_Record excerpts:_
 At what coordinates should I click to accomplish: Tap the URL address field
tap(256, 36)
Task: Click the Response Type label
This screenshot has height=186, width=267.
---
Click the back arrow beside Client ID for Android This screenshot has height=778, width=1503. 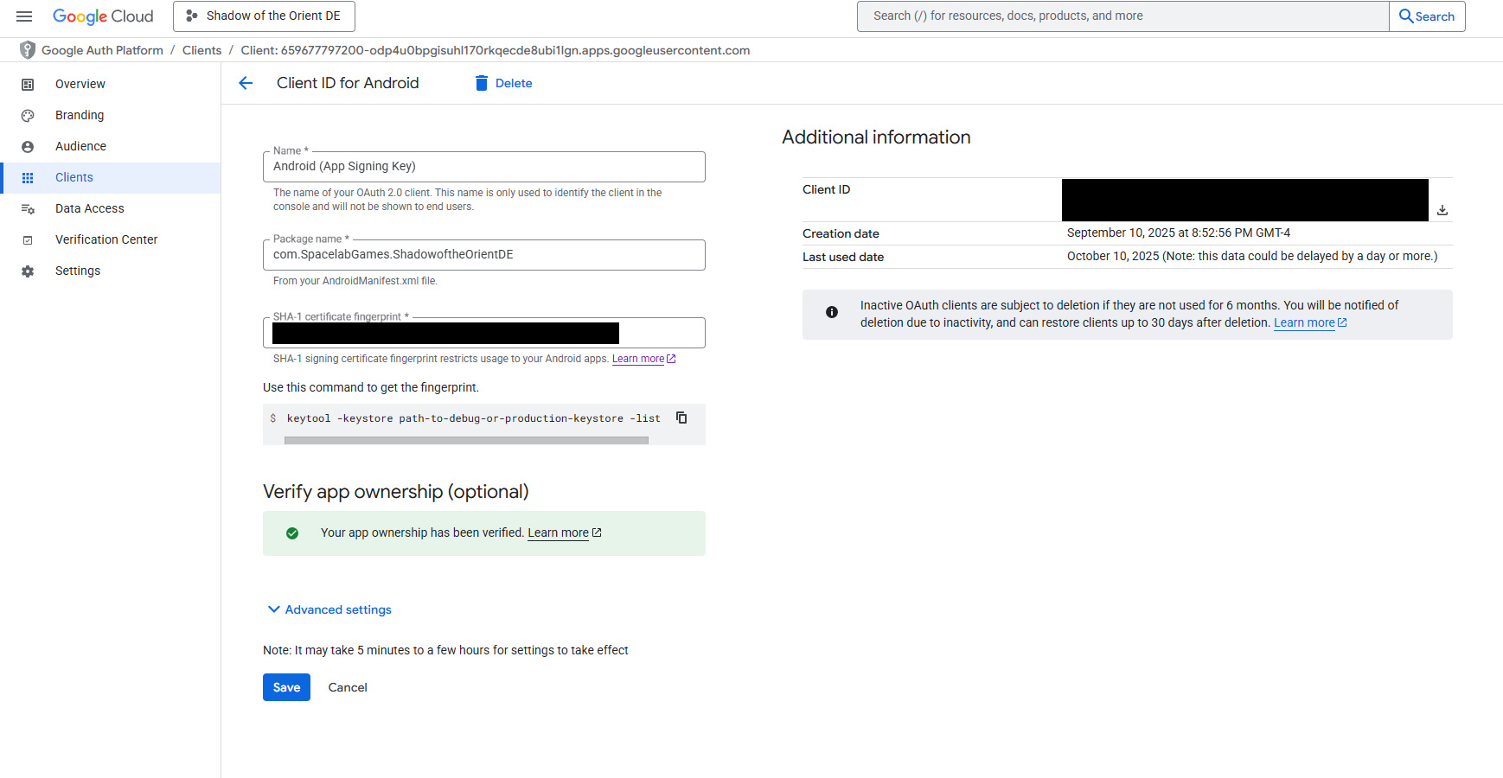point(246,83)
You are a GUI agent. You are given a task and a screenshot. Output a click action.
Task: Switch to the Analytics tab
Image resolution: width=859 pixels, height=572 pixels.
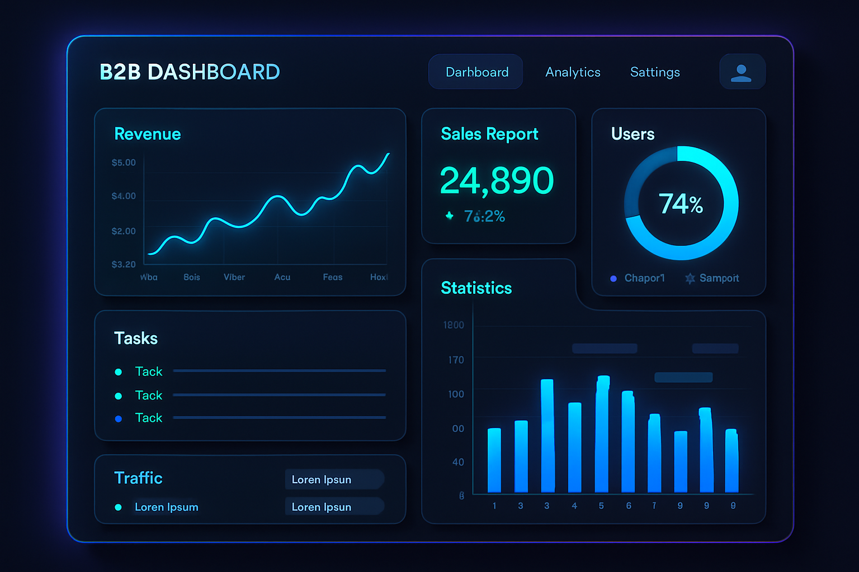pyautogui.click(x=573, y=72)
...
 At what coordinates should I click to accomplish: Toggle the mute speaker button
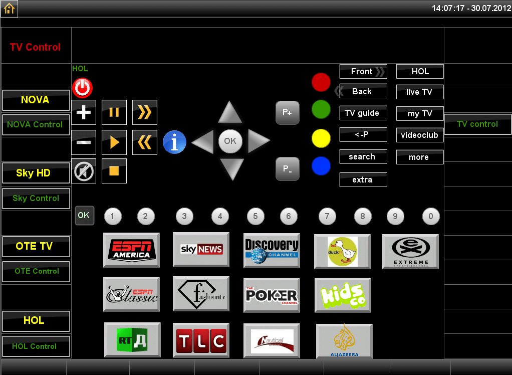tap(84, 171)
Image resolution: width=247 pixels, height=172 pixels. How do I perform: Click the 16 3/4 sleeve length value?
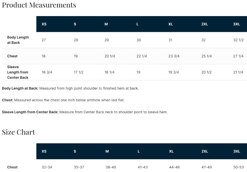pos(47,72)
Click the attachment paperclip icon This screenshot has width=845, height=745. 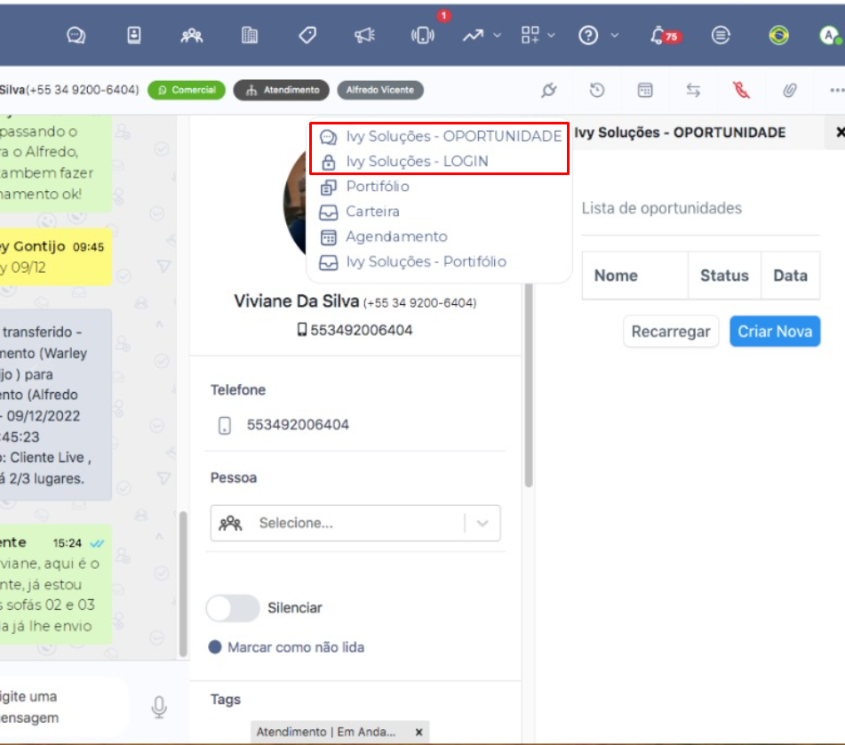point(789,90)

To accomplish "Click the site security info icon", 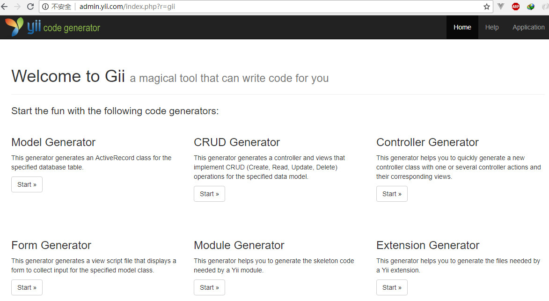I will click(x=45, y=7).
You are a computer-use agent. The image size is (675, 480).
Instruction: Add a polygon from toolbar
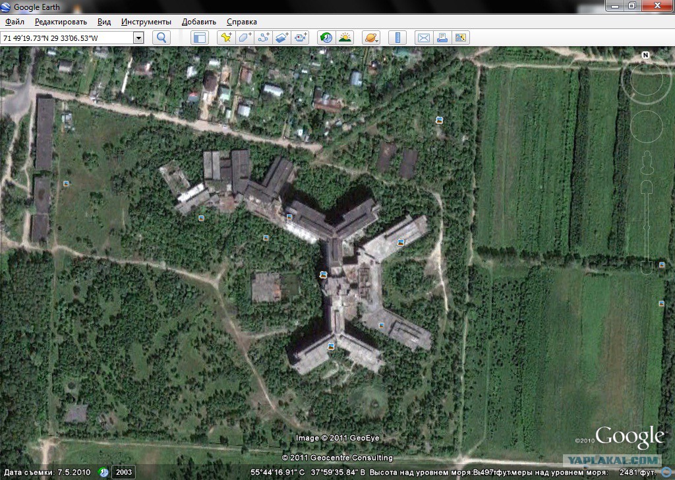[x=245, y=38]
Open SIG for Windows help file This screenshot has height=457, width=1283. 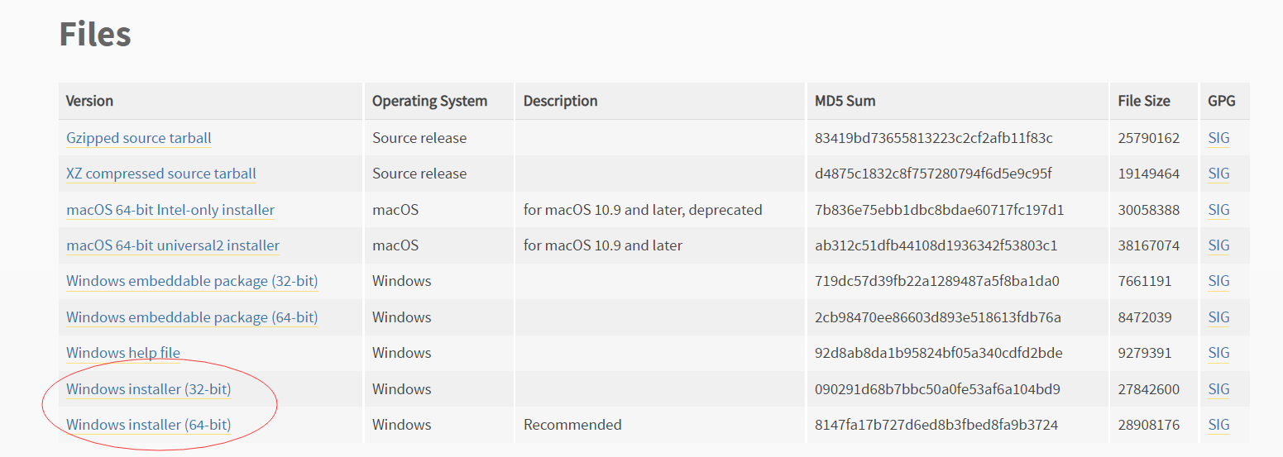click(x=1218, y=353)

_Work to complete:_
Find every line in the records that contains the word "agent"; copy those lines.

_Your response:_
You are a GUI agent. You are given a task and a screenshot. Output a click action.
You are a computer-use agent. The image size is (675, 480).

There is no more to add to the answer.